Finance

Consider the UK Market for Post-Yachting Investment

11 September 2025 By Kez Duxbury
Photo: bankgraphy/iStock

Kez Duxbury is a personal finance expert and public relations professional based in Cambridgeshire, UK.

If you’re thinking about investing for post-yachting life, the UK is worth a look

If you’ve ever been given a stock tip, chances are you’ve been given it too late. More often than not, the best value and best performing investment an individual can make is in an index fund, or a big basket of companies you invest in through one vehicle, versus buying hundreds of individual stocks. The most famous and common is the S&P 500, which tracks the US’s largest 500 companies, and is up nearly 100 percent in the last five years.

However, it has been battered and bruised by Trump, tariffs and Musk. Also, much of the gains have been from the Magnificent Seven — Alphabet (Google), Amazon, Apple, Meta Platforms (Facebook), Microsoft, NVIDIA and Tesla (now Broadcom). Many investors have begun to pull away from the S&P 500 and are looking at other markets to diversify their long-term investments.

While I wouldn’t claim this market to be the silver bullet, there is certainly a case to make for the UK at the moment.

First, the UK is currently good value. Brexit and other political issues have resulted in many companies avoiding listing on the London Stock Exchange. This and other factors mean many firms are trading below their fair value and thus are making returns. Vanguard’s FTSE 100 Index has returned 11.8 percent in the last year and 12.51 percent in the last five years. Morningstar describes this index as “maintaining a cost advantage over competitors, priced within the cheapest fee quintile among peers.”
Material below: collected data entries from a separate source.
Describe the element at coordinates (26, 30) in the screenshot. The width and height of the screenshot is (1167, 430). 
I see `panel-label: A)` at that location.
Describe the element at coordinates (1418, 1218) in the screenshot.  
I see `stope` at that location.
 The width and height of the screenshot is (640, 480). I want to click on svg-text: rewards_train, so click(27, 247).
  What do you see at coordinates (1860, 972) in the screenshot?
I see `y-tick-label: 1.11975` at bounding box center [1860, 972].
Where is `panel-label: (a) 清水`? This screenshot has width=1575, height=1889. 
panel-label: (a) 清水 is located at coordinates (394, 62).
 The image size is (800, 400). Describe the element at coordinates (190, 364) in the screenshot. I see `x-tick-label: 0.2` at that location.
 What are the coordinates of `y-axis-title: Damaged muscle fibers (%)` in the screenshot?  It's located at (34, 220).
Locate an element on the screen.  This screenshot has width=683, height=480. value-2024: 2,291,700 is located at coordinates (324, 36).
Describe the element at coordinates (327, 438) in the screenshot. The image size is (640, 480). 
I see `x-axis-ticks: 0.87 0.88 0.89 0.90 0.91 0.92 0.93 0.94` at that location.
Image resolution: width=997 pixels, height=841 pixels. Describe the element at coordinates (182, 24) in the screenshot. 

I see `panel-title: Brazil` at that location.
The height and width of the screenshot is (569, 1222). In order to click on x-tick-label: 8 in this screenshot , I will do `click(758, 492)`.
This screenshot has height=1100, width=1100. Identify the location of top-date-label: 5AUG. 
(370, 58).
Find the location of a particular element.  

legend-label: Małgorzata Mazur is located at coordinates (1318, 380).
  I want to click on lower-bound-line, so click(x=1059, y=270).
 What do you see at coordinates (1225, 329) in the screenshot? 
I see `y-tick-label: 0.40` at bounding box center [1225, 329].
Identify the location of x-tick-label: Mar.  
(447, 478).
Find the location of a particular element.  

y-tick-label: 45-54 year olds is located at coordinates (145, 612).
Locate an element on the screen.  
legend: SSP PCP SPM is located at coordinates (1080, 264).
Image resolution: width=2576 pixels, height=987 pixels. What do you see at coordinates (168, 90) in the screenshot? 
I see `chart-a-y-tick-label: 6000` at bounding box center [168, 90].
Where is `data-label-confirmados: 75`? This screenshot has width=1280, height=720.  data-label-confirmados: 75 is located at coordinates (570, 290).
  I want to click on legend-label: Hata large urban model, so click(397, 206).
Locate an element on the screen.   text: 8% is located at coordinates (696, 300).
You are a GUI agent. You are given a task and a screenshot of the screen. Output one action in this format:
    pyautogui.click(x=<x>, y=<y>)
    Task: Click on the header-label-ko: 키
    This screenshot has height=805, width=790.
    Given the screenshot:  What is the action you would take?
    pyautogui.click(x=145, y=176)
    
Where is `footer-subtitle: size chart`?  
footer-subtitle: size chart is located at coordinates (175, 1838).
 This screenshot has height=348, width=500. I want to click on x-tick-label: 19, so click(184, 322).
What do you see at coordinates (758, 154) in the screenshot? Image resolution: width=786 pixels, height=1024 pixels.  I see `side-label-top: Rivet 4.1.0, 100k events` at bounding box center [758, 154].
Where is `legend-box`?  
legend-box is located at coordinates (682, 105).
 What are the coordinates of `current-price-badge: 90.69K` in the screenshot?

Second, many UK stocks are high-dividend paying, making them ideal for income-generating portfolios. These dividends can offset the returns of their US counterparts. In May, British American Tobacco paid a quarterly dividend of 60p per share, and Croda and Reckitt Benckiser paid final dividends of 63p and 121p respectively.

And third, more investment is coming. UK Chancellor Rachel Reeves has outlined plans for 10 percent of pension funds to be invested in UK markets, worth about £25bn. EY also reported that the UK received 25 percent of all European financial services foreign direct investment.

While no one can predict the future, there are positive indicators if you’re looking to invest in a market for the long term.